Les troupes sud-soudaines sont accusées de crime de guerre et de crime contre l’humanité. C’est en tout cas ce qui ressort du rapport de l’organisation internationale Human Rights Watch publié ce mardi 21 juillet. Le rapport publié sur le site de l’organisation fait en effet état de plusieurs cas d’atrocités attribués à l’armée : « Les forces loyales au gouvernement sud-soudanaise et leurs alliés ont perpétré des meurtres, des viols et ont brûlé et pillé de biens appartenant aux civils ». Selon le rapport, les atrocités attribuées à l’armée se sont produites lors d’une offensive qui s’est déroulée entre avril et juin 2015. Pour étayer son rapport, Human Rights Watch fournit des chiffres : 60 civils tués par pendaison ou par incinération et 63 cas de viols.

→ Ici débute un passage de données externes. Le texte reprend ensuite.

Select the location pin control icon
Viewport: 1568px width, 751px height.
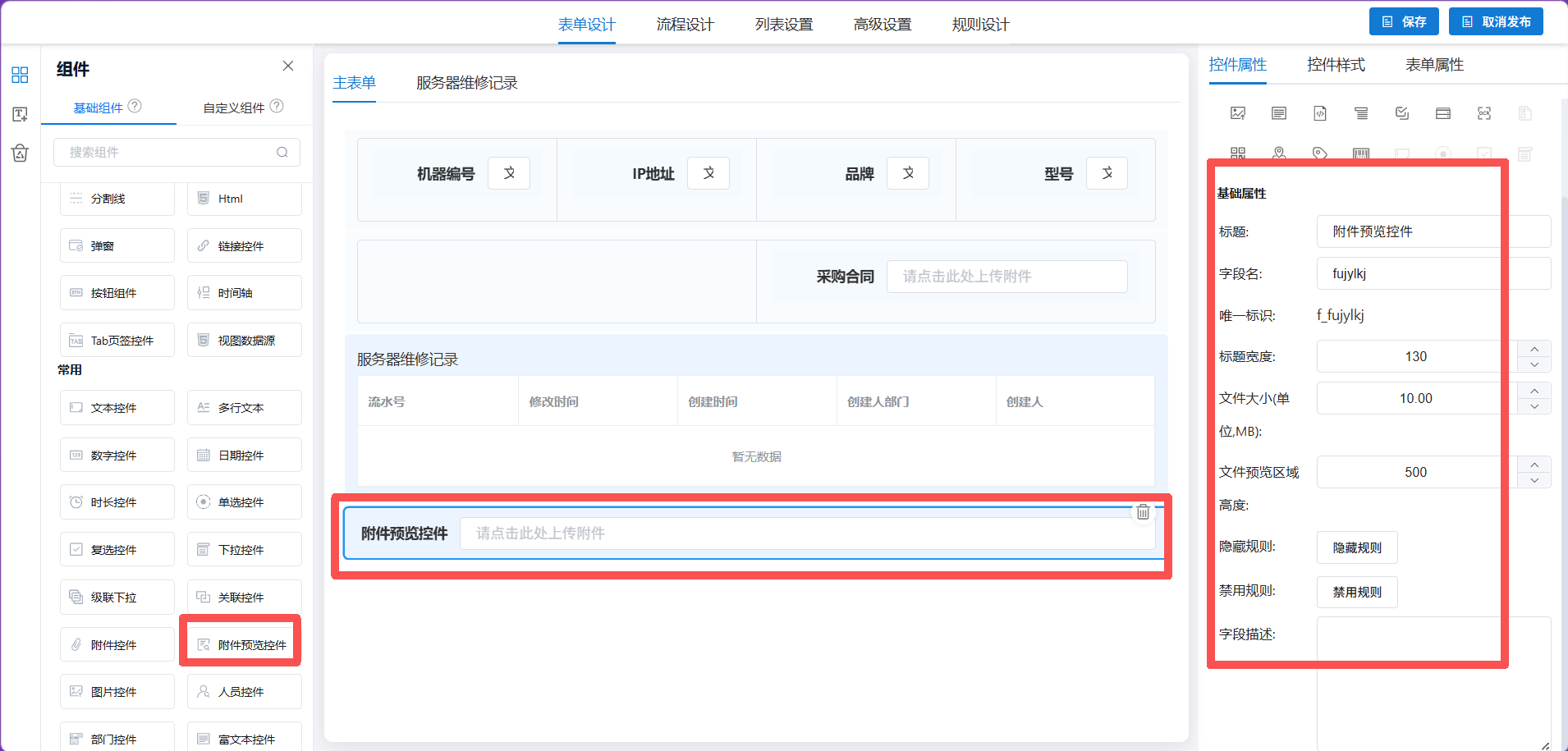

Le rapport de 42 pages souligne aussi d’autres bévues graves perpétrées par l’armée. « En avril et mai 2015, des forces gouvernementales, composées particulièrement d’une milice armée issue de la tribu Boul Nuer dans le State Unity, l’un des 10 États qui forment le Sud soudan, ont tué, battu à mort et violé des tas de civils, en majorité des femmes. Elles ont brûlé des maisons et des réserves de nourriture dans plus de 12 villes et villages. Elles ont aussi volé des milliers de vaches, de chèvres, de moutons ainsi que des vêtements, des aliments, des ustensiles de cuisine et d’autres objets ».

« Human Rights Watch exige l’ouverture d’une enquête »

Dans le rapport, l’ONG souligne que les attaques répétées contre les populations et la destruction de leurs maisons par des forces gouvernementales ont poussé de nombreux civils à fuir le pays. Le chiffre est alarmant. Human Rights Watch estime que le nombre de déplacés s’élève à ce jour à 10 000.

L’Organisation internationale ajoute que dans plusieurs cas, les forces gouvernementales ne font face à aucune résistance armée. Après avoir dressé son rapport, l’Organisation internationale exige l’ouverture d’une enquête pour sanctionner les responsables.

Human Rights Watch suggère des sanctions qui permettraient de mieux faire face aux responsables des actes. « Il est essentiel que les enquêtes se focalisent sur le rôle des officiers de l’armée dont les forces sont impliquées dans ces abus. L’enquête doit déterminer toute responsabilité criminelle, des responsabilités directes et indirectes », martèle l’ONG de défense des droits de l’Homme.